According to Gartner’s Q3 Global Talent Monitor (GMT) data, location is a top consideration for job candidates in Australia. “We keep hearing that most employees feel more productive working from home, so it’s baffling the lack of rational reasoning given by so many organisations in mandating employees return to the office,” Woolrich explained.

Related link: Hybrid Work Arrangements In HK Are Becoming More Popular

According to a Gartner poll conducted in June 2023, 48% of employees feel that workplace regulations emphasise leadership preferences above employee demands. Furthermore, due to a perceived lack of benefits in commuting to the workplace, more than half of employees choose remote work. To prevent a trust gap, Woolrich emphasised incentive through open communication rather than mandates. Leaders should explain the reasoning behind their return-to-work policies.

Despite efforts by organisations to improve diversity, equality, and inclusion (DE&I), Gartner’s GTM study indicated a drop in Australian employee attitude towards workplace culture and inclusion.
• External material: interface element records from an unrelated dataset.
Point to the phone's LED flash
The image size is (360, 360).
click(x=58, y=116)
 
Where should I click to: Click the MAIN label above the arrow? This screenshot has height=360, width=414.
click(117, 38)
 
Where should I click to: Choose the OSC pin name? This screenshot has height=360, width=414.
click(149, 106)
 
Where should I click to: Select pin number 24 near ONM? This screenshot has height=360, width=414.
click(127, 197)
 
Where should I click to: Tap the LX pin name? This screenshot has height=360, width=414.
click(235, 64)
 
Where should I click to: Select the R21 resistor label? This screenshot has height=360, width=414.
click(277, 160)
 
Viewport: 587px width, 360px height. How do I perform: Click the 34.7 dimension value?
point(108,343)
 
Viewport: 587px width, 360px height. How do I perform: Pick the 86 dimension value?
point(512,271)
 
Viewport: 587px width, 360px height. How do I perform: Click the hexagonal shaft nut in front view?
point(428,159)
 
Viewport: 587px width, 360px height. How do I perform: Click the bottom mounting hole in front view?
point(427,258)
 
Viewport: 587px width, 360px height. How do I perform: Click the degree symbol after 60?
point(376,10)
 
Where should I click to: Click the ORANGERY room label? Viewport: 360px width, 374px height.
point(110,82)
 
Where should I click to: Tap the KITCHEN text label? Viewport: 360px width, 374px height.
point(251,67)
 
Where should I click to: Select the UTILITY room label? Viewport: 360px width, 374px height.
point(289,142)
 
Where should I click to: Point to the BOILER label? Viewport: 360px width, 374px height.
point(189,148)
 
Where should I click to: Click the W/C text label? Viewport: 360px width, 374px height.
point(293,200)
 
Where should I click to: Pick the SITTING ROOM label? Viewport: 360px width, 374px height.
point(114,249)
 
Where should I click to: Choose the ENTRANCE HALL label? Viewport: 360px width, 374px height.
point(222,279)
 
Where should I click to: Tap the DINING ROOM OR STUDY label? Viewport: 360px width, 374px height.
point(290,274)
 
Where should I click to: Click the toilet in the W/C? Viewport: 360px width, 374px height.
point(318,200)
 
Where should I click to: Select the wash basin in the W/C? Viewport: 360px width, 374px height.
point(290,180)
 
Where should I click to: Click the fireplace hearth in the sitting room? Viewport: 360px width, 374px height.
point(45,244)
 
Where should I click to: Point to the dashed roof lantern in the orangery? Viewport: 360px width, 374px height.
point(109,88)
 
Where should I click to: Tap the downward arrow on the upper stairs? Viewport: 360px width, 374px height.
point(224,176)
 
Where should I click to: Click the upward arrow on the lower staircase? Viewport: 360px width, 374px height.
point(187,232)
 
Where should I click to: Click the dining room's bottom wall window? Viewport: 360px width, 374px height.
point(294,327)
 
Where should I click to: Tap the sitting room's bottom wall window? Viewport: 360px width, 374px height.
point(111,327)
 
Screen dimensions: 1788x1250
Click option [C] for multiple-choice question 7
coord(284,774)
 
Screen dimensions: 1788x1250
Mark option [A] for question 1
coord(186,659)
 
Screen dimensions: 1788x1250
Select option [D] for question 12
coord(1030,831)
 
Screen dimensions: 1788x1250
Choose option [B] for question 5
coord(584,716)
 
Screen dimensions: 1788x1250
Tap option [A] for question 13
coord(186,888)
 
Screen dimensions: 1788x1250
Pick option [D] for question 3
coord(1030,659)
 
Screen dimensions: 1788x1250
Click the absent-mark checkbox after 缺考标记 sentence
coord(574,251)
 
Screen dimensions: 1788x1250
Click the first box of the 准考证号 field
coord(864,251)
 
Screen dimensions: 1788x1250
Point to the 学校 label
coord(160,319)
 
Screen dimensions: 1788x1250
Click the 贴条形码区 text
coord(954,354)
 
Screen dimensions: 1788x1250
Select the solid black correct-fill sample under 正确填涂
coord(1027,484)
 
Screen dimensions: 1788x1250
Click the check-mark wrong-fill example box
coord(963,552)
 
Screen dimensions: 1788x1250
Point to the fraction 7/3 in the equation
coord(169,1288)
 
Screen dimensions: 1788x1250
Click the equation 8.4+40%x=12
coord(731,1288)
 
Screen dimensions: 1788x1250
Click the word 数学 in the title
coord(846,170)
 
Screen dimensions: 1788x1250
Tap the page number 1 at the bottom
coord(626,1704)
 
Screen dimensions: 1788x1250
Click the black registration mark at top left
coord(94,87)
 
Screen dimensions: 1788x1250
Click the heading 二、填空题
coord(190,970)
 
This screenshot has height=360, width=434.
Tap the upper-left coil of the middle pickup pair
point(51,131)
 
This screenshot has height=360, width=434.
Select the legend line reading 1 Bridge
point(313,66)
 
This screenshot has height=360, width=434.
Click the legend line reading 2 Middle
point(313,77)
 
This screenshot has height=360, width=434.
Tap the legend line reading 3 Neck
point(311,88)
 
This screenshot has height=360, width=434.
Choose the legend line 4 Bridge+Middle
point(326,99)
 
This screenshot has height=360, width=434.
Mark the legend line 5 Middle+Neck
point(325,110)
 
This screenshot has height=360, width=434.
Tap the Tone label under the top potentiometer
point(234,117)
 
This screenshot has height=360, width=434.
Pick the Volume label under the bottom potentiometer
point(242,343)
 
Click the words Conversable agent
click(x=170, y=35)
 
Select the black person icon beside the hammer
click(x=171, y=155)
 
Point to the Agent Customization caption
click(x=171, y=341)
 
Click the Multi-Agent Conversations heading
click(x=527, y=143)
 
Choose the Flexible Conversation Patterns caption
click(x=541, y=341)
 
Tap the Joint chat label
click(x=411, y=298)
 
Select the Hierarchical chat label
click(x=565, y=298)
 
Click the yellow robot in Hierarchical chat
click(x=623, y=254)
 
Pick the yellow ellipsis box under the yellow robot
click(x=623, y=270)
Mandating office attendance may appear to be an equaliser, but according to the report, remote employees are 10% more included.

“Breaking away from the prevailing mindset of office uniformity and conformity is key,” Woolrich went on to say. “Organisations must provide an employee-centered workspace in which employees feel as at ease and connected at work as they do at home.” This necessitates knowing and empathising with employees’ individual situations, as well as questioning what works, what doesn’t, and what might be done better.”